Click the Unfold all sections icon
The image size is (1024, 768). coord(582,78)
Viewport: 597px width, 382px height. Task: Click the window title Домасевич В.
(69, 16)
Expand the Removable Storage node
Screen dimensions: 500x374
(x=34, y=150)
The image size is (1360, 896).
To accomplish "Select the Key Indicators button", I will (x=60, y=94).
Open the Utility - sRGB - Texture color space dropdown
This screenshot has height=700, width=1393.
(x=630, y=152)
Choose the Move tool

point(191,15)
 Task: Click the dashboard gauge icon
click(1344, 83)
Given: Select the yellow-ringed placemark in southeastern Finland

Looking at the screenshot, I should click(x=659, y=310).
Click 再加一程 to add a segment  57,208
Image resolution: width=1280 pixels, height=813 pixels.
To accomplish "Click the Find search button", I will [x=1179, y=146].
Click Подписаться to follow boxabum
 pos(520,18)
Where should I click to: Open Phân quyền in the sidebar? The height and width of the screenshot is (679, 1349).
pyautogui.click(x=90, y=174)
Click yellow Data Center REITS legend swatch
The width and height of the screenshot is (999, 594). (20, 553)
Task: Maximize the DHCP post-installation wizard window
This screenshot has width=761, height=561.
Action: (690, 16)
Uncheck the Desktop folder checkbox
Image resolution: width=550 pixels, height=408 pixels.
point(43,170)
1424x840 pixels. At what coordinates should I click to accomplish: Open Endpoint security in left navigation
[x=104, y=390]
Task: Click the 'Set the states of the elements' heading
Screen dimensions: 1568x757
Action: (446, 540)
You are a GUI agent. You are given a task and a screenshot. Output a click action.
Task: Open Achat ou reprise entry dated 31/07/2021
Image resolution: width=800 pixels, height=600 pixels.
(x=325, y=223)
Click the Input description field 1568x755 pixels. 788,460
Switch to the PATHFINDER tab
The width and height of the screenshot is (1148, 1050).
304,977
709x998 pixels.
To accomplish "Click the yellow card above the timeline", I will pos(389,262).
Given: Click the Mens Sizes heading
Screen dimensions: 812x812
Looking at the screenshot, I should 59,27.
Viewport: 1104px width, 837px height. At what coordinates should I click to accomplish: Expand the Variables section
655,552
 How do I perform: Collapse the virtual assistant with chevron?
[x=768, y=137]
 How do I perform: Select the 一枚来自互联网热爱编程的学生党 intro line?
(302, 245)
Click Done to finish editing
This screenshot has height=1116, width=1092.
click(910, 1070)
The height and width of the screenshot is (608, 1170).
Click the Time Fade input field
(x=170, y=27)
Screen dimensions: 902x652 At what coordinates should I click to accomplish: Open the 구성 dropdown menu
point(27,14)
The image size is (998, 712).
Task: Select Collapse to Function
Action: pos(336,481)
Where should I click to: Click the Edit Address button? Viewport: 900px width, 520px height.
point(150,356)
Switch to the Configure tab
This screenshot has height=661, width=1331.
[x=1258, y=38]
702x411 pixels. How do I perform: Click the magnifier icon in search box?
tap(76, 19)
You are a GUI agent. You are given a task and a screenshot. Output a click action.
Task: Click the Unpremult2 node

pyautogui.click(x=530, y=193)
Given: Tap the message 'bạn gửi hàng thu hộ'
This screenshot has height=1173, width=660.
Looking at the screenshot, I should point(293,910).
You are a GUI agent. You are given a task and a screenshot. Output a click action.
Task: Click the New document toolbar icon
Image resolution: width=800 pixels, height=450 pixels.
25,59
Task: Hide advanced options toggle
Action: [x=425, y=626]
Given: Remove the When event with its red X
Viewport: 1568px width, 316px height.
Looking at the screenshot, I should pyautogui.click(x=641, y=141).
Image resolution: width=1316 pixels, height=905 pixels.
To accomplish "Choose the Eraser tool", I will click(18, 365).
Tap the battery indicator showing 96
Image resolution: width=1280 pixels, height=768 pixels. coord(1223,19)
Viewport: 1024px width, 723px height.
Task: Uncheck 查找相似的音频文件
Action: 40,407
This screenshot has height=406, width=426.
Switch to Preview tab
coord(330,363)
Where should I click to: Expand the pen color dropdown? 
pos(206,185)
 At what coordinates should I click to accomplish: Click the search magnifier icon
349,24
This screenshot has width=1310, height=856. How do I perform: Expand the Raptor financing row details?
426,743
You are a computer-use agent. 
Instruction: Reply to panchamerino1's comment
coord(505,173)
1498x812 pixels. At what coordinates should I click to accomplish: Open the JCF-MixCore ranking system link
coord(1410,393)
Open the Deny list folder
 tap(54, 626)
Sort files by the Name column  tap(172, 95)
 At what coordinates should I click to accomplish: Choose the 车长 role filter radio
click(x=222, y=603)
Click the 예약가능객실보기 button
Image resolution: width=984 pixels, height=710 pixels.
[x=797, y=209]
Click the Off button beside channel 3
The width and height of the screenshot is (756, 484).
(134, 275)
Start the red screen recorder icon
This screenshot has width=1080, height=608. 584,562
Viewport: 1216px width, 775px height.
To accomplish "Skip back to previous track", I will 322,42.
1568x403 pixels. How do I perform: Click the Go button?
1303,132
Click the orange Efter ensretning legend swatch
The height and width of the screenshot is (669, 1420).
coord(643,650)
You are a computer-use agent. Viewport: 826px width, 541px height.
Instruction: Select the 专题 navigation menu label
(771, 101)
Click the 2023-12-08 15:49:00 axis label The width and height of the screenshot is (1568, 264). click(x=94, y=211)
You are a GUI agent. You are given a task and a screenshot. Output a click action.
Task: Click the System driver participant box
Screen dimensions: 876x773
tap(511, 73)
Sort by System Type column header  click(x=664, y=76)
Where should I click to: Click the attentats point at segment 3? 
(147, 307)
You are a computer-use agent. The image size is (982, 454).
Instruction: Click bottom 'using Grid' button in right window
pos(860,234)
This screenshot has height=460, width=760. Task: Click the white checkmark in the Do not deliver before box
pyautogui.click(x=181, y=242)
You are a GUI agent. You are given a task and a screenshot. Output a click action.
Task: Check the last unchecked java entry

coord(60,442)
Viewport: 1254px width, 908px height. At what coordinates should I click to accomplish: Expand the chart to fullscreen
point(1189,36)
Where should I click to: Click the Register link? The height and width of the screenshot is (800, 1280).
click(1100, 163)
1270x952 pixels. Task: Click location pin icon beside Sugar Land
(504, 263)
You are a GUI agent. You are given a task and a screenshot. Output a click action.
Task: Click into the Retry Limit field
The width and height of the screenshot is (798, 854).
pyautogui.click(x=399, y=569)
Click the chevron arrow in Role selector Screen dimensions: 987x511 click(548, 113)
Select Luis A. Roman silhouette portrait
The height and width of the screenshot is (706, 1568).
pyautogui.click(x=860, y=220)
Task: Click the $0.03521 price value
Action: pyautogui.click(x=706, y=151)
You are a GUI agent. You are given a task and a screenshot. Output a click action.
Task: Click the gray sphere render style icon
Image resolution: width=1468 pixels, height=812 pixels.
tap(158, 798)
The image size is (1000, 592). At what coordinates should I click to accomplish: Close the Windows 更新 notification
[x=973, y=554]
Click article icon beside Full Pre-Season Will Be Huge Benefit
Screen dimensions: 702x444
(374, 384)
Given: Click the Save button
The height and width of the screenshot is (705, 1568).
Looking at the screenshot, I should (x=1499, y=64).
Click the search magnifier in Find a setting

○ ○ ○ ○

What this task involves → Take each line from the preceding material that contains "heading" and copy it.

Output of the exercise →
Task: Click the 'Set the states of the elements' heading
Given: Click the Mens Sizes heading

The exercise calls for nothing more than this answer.